Michael Fassbender and Liam Cunningham are two of the stars of Neil Marshall's new action film 'Centurion'

Credit: Magnet Releasing

ActionFest 2010 opens with Neil Marshall's 'Centurion'

The first-year festival kicks off with the latest from the acclaimed genre director

Neil Marshall has proven himself over time to be a filmmaker who is able to move from style to style, genre to genre, and he seems to understand that the films he makes are entertainment, pure and simple.  Watching "The Descent" in a dark theater that's completely packed is a great exercise in tension.  His "Doomsday" is one of the most remarkable examples of one filmmaker paying homage to the style and technique of another filmmaker I can recall.  He has a great sense of camera and energy, and even when I don't love his movies, I respect the craft and the confidence.

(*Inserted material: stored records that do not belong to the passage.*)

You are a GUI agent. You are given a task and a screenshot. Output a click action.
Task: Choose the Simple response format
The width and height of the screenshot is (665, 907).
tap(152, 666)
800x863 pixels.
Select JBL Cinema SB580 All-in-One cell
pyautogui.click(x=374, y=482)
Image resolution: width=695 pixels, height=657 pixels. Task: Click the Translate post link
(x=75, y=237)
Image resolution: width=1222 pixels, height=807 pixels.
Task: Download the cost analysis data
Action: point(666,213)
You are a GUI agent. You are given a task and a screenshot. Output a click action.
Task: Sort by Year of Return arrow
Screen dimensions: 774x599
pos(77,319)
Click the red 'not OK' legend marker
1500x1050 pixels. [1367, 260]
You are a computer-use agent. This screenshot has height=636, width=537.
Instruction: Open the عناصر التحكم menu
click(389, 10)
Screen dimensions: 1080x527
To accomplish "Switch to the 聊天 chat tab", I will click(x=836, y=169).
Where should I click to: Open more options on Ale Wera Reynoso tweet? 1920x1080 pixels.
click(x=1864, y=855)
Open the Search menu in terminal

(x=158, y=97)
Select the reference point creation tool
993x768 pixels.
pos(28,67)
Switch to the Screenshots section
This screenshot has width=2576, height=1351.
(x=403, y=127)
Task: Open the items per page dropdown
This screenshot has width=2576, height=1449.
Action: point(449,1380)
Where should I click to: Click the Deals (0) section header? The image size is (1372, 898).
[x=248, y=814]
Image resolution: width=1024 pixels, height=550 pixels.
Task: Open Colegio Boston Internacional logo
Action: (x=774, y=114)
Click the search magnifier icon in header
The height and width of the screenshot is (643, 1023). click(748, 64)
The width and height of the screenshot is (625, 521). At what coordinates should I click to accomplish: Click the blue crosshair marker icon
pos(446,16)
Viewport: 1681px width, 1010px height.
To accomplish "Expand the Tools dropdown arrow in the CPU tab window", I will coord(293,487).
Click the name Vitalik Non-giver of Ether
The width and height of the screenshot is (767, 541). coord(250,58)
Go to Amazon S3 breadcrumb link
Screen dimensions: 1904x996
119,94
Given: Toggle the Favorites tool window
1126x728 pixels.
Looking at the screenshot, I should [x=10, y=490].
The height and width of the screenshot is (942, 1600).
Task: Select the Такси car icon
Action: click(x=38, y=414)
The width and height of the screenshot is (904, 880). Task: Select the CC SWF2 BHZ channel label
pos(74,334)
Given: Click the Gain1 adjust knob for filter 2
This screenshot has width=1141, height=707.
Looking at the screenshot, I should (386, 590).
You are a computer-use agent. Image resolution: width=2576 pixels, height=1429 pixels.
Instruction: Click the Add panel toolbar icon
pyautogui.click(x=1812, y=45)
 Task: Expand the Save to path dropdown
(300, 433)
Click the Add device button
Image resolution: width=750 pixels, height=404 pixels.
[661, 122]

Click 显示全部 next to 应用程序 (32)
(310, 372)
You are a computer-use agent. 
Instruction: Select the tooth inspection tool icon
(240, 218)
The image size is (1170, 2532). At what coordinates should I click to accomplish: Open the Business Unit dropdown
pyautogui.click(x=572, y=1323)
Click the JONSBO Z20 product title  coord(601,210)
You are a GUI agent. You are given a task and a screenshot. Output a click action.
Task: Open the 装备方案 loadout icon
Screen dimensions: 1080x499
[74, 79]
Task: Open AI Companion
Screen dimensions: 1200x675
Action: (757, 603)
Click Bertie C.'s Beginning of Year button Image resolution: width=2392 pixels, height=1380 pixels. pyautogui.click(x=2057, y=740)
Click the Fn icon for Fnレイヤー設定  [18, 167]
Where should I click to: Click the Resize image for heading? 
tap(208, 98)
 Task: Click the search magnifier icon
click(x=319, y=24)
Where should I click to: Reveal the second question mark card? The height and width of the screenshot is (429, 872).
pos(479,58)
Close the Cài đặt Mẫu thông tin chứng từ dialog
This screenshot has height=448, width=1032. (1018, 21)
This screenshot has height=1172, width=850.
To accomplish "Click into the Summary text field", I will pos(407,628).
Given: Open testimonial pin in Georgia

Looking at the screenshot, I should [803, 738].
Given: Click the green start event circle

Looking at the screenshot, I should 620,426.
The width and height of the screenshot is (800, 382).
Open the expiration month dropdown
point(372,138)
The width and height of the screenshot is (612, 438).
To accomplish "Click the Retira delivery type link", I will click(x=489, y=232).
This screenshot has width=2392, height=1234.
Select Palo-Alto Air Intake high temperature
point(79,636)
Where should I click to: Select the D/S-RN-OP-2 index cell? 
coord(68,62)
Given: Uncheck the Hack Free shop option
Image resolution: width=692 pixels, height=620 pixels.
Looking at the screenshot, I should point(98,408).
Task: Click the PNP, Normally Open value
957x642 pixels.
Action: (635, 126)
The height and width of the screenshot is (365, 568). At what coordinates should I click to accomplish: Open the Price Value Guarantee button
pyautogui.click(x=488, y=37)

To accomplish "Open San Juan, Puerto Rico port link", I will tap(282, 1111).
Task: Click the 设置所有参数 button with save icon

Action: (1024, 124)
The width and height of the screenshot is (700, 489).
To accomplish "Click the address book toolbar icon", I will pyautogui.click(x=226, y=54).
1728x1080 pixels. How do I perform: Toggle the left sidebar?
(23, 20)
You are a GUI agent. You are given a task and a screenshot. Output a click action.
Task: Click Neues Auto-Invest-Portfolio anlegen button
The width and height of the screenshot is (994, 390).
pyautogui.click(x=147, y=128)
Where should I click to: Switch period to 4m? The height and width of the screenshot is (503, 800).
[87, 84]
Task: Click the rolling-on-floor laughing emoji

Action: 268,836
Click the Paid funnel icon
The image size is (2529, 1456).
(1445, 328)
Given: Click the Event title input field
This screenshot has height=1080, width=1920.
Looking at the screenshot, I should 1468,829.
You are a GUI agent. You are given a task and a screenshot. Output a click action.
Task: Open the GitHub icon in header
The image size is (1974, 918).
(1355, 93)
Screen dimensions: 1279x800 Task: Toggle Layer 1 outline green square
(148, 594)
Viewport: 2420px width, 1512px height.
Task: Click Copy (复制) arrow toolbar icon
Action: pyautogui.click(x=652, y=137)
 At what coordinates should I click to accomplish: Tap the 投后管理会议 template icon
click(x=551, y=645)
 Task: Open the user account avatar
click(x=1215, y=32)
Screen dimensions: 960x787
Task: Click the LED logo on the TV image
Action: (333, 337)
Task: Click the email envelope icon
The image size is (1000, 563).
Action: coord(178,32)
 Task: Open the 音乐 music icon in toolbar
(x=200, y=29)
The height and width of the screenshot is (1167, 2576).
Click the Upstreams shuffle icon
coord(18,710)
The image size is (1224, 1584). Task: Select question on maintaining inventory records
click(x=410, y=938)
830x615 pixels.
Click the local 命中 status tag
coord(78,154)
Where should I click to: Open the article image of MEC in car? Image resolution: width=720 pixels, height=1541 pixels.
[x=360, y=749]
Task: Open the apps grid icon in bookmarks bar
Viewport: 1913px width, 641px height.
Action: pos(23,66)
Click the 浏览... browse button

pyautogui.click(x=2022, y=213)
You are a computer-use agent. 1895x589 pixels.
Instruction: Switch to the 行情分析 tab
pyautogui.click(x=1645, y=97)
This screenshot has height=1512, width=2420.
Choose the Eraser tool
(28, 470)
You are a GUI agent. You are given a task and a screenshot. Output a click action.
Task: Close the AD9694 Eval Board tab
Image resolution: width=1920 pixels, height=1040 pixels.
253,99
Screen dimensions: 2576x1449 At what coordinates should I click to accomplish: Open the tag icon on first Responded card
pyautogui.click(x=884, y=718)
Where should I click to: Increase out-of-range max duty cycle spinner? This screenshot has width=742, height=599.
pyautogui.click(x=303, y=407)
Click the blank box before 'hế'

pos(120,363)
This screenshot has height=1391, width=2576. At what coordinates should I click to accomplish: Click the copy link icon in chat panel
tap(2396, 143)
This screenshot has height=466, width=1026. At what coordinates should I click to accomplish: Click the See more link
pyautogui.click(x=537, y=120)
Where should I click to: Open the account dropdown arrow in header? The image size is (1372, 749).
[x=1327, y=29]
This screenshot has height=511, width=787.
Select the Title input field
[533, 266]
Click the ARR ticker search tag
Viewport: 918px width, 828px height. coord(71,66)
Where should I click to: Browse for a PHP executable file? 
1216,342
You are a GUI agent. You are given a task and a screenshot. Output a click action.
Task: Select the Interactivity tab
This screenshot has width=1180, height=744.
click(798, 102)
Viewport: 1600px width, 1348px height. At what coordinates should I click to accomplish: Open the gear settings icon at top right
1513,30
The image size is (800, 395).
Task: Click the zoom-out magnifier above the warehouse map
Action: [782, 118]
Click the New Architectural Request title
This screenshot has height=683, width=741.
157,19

"Centurion," his latest, attempts to answer the question of what happened to Rome's legendary Ninth Legion, and it's a bloody, gritty, simple chase film that gives Michael Fassbender a lead role that could easily turn him into a viable action hero in big Hollywood films.  So far, he's proven himself to be a gifted and interesting actor in films like Steve McQueen's "Hunger," Quentin Tarantino's "Inglorious Basterds," and the underseen "Fish Tank" from earlier this year.  He's a bit of a chameleon, and he's one of those actors who pushes his body to extremes depending on the role.  For "Hunger," where he played an Irish hunger striker, he looked like he was on the verge of death, emaciated and frail.  In "Centurion," he's preposterously ripped, and he handles himself like an old pro in the fight sequences.  It's an impressive piece of work, and he grounds the film with his performance.